Por karilayn.areias
Dicionário que é uma declaração de amor ao Rio e aos seus personagensArte%3A O Dia Online

Rio - Encerrando a série de verbetes afetivos sobre o Rio de Janeiro, hoje prosseguindo com a letra Z:

Zeca Pagodinho — Em meio às previsíveis e arrasadoras chuvas de início de 2013, uma das regiões do Rio de Janeiro entre as mais afetadas foi o distrito de Xerém, na Baixada Fluminense. Em meio à correria e o desespero causados pelos alagamentos, um personagem se deslocava de um lado para o outro, transportando alimentos, roupas e pessoas desalojadas: o cantor e compositor Zeca Pagodinho, que tem sítio na área há muitos anos, ali mantém uma escola de música para crianças carentes e cultiva muitos amigos. O carioca da gema Jessé Gomes da Silva Filho nasceu em 1959, em Irajá (bairro que deu inúmeros craques do samba, de Nei Lopes a Dorina, e lhe presenteou com o apelido durante os desfiles no bloco Boêmios do Irajá). Foi criado em Del Castilho, circulou pelas zonas heroicas dos subúrbios do Rio, abriu o coração à sombra da tamarindeira do Cacique, fincou âncoras em boa parte do subúrbio do Rio e da Baixada, e hoje flana impávido pela Barra da Tijuca. Salve, Zeca, sujeito bom, totalmente do bem.

Zico — Quem o viu ocupar o templo do futebol carioca, o Maracanã, como se fosse sua própria casa, sabe por que ele figura nesse modesto Dicionário que é, antes de tudo, uma declaração de amor ao Rio e aos seus personagens. Quem nunca o viu jogar deve saber muito bem o que perdeu.

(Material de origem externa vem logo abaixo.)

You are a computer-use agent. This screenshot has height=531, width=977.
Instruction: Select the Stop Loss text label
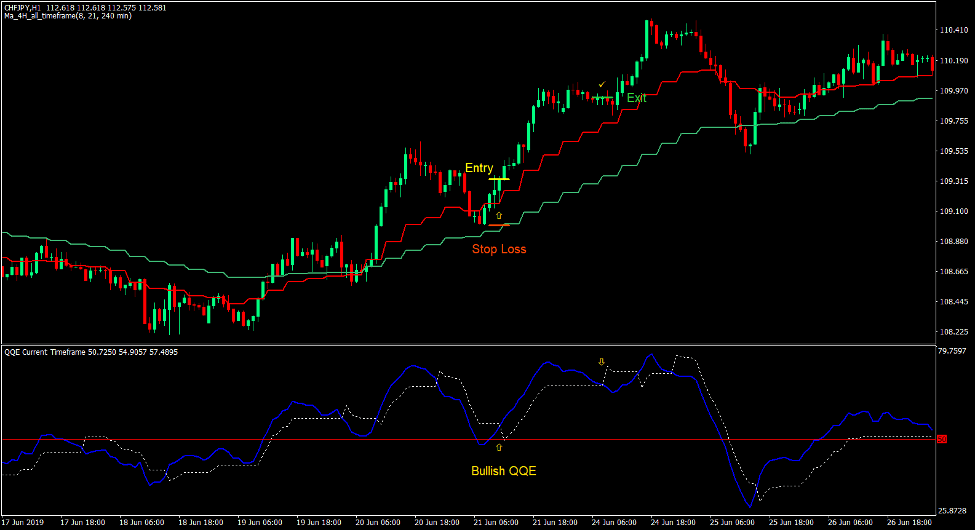coord(499,249)
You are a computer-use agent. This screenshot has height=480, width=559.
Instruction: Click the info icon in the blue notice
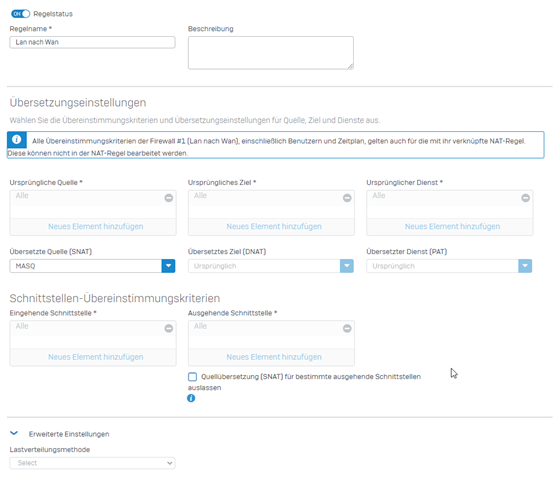(17, 139)
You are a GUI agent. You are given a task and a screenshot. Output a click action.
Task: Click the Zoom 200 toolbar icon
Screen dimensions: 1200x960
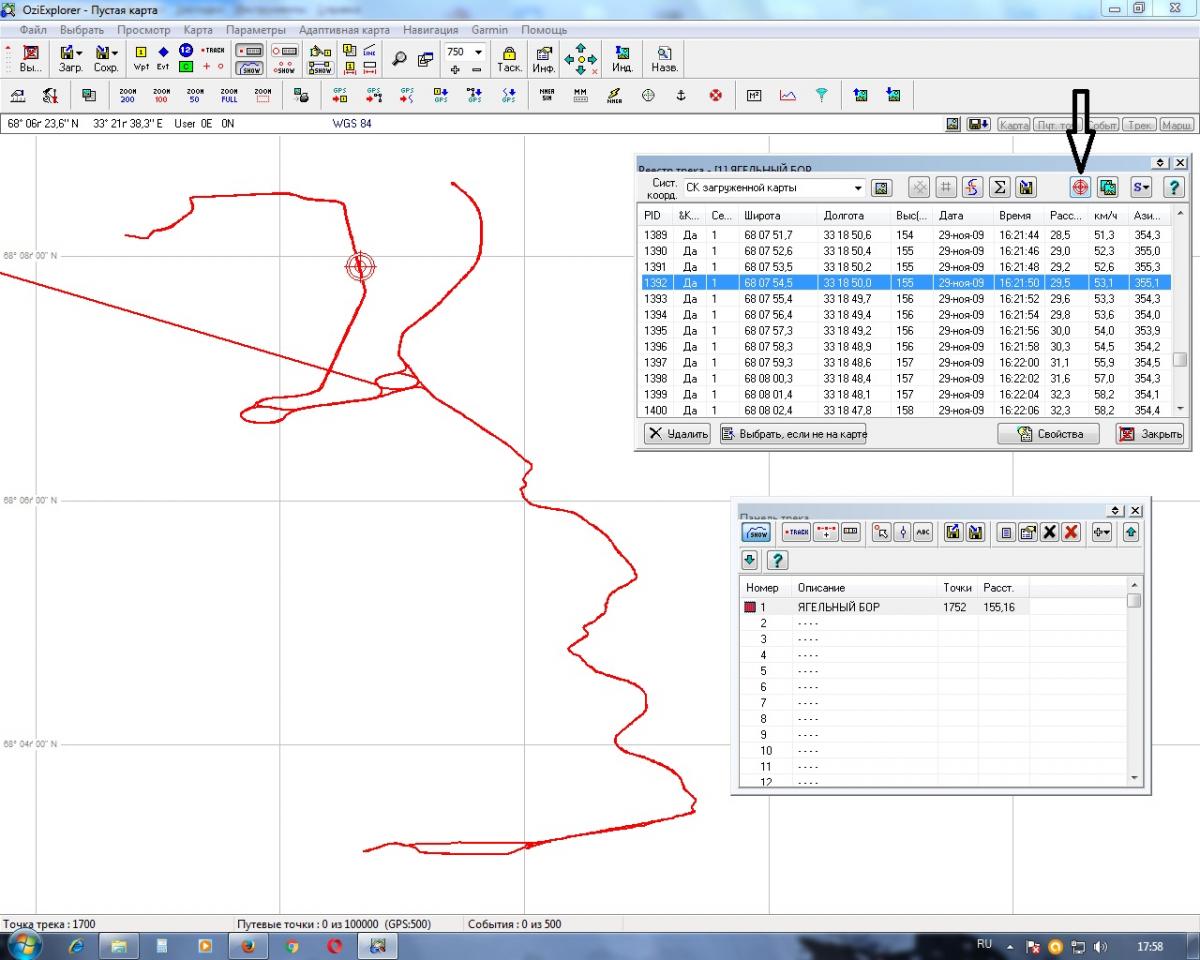(127, 95)

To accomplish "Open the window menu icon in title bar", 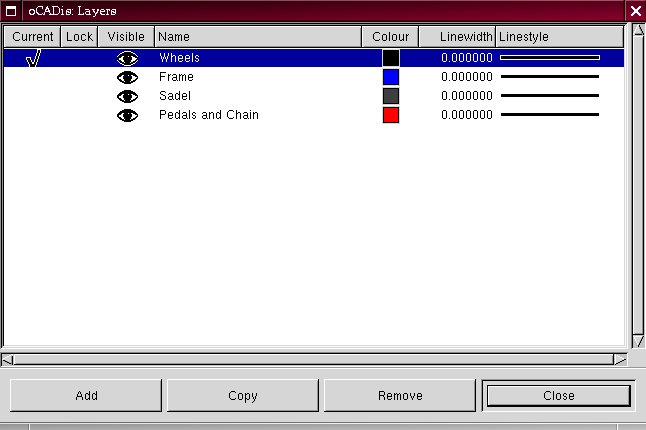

Ziraldo — Carioca de fato ele não é, mas por descuido. É de direito. Mudou-se de Minas para o Rio bem jovem, e na cidade encontrou outra régua, novos compassos. Nascido em Caratinga (MG), em 1932, Ziraldo (Alves Pinto) começou a publicar seus primeiros desenhos no comecinho da década de 1950, em Belo Horizonte, no jornal ‘A Folha de Minas’. Em 1955, se integrou à equipe do jornal ‘O Binômio’, dirigido pelo bravo José Maria Rabelo, e logo foi chamado para trabalhar no Rio de Janeiro, em ‘O Cruzeiro’, onde desenhou, diagramou, escreveu, editou e se apaixonou pelo humor, pelas ideias e pela cidade. A partir daí, o múltiplo Ziraldo dedicou-se à publicidade, às charges diárias que marcaram época na página de Opinião do ‘Jornal do Brasil’, nas páginas especiais na imprensa, como o ‘Cartum JS’ (criado por ele no ‘Jornal dos Sports’) e à atuação política nas páginas do recém-nascido ‘Pasquim’, no final da década de 1960. Além de ‘A Turma do Pererê’, criou personagens emblemáticos do humor brasileiro, como Jeremias, o Bom, Mineirinho, o Come Quieto, Supermãe e tantos outros. Dirigiu as revistas ‘Bundas’ e ‘Palavra’, além do jornal ‘O Pasquim21’. É fortemente ligado à literatura infantojuvenil — atividade na qual já brilha com mais de 100 títulos lançados, entre eles o best-seller ‘O Menino Maluquinho’. Ziraldo pode não ser carioca, mas bem que o Rio gostaria que ele fosse.